» Directions for this task
For every record that follows, transcribe the text exactly and leave any image out.

» Material provided
☆ ☆ ☆ ☆
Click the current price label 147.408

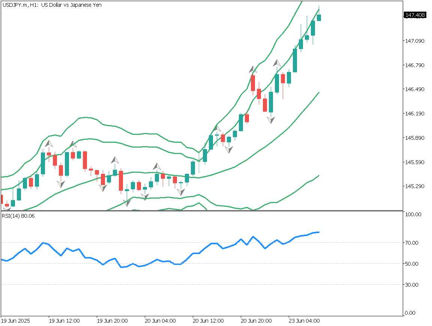pos(415,15)
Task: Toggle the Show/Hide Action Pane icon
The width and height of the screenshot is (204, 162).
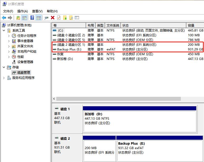Action: [38, 18]
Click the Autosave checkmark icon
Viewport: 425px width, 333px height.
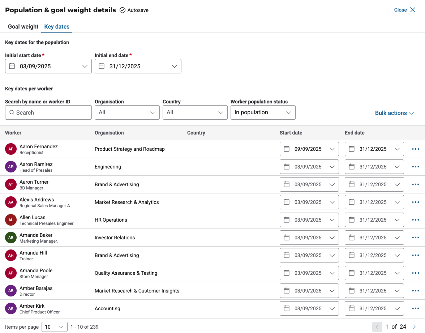click(x=123, y=10)
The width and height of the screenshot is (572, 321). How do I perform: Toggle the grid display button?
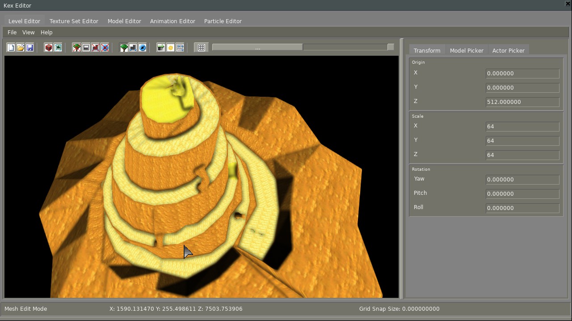click(x=202, y=48)
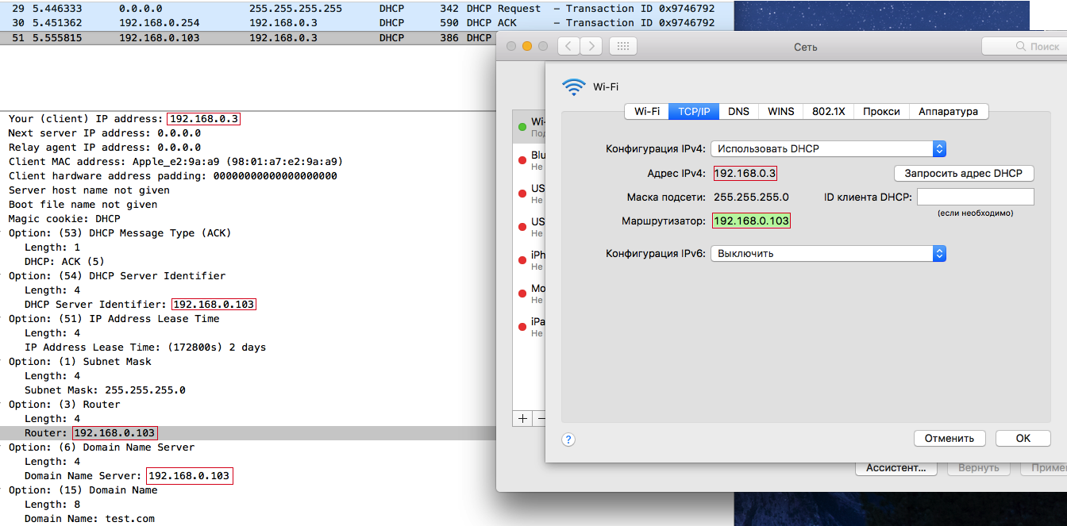Click the Wi-Fi signal icon
Image resolution: width=1067 pixels, height=526 pixels.
tap(574, 86)
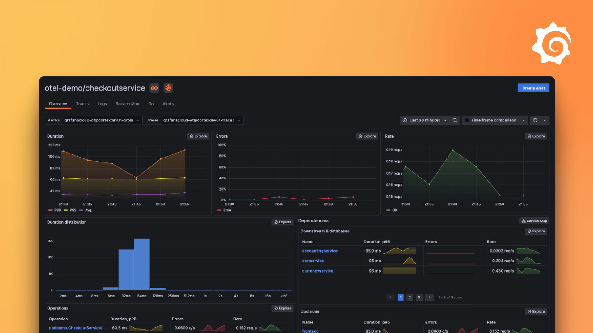Toggle Time frame comparison on/off
This screenshot has height=333, width=593.
[x=466, y=120]
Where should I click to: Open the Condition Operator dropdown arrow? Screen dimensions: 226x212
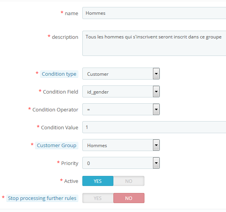click(x=156, y=109)
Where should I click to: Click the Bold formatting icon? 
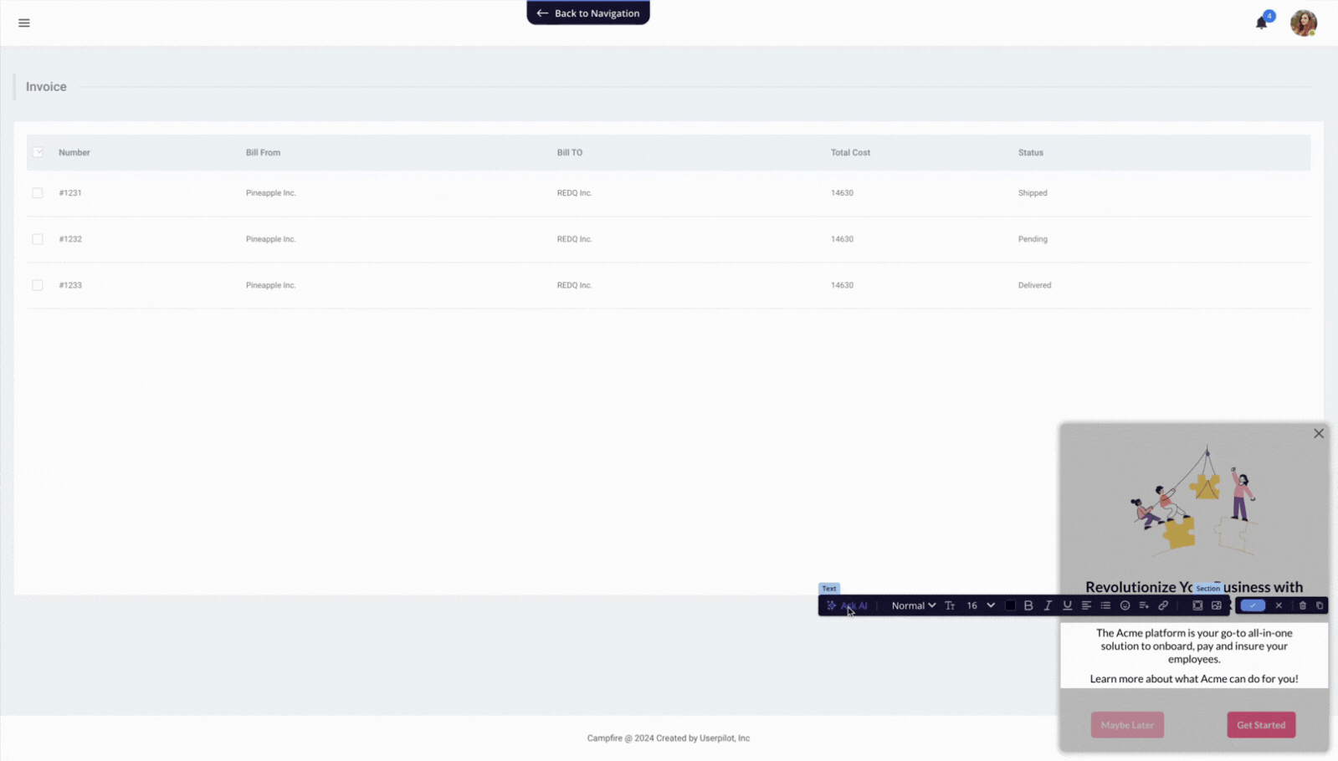[1028, 605]
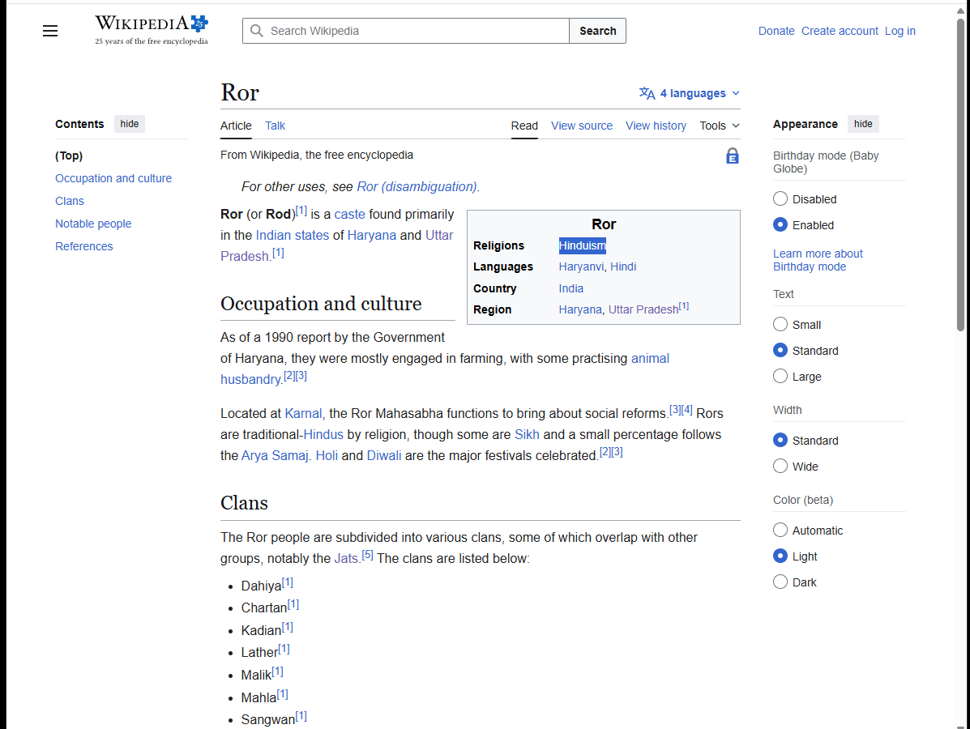Select Large text size

click(780, 377)
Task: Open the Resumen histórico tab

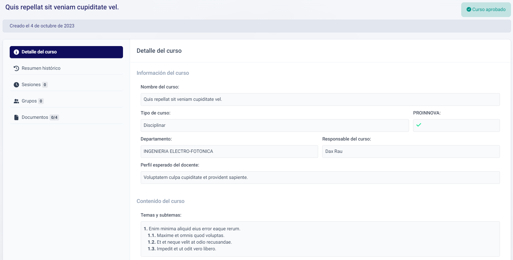Action: [x=41, y=68]
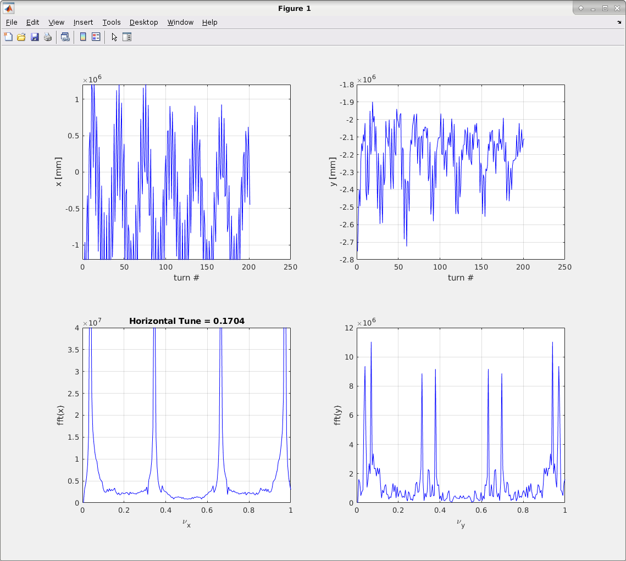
☆ ☆ ☆ ☆
» Output below
Click the current price label 147.408

pos(415,15)
Task: Toggle the Show/Hide Action Pane icon
The width and height of the screenshot is (204, 162).
Action: [38, 18]
Click the Autosave checkmark icon
Viewport: 425px width, 333px height.
click(x=123, y=10)
The width and height of the screenshot is (572, 321). How do I perform: Toggle the grid display button?
click(x=202, y=48)
Click the Wi-Fi signal icon
Image resolution: width=1067 pixels, height=526 pixels.
tap(574, 86)
Toggle Time frame comparison on/off
This screenshot has height=333, width=593.
[x=466, y=120]
Where should I click to: Open the Condition Operator dropdown arrow? Screen dimensions: 226x212
click(x=156, y=109)
Where should I click to: Click the Bold formatting icon? 
[1028, 605]
Select Large text size

click(780, 377)
Task: Open the Resumen histórico tab

Action: [x=41, y=68]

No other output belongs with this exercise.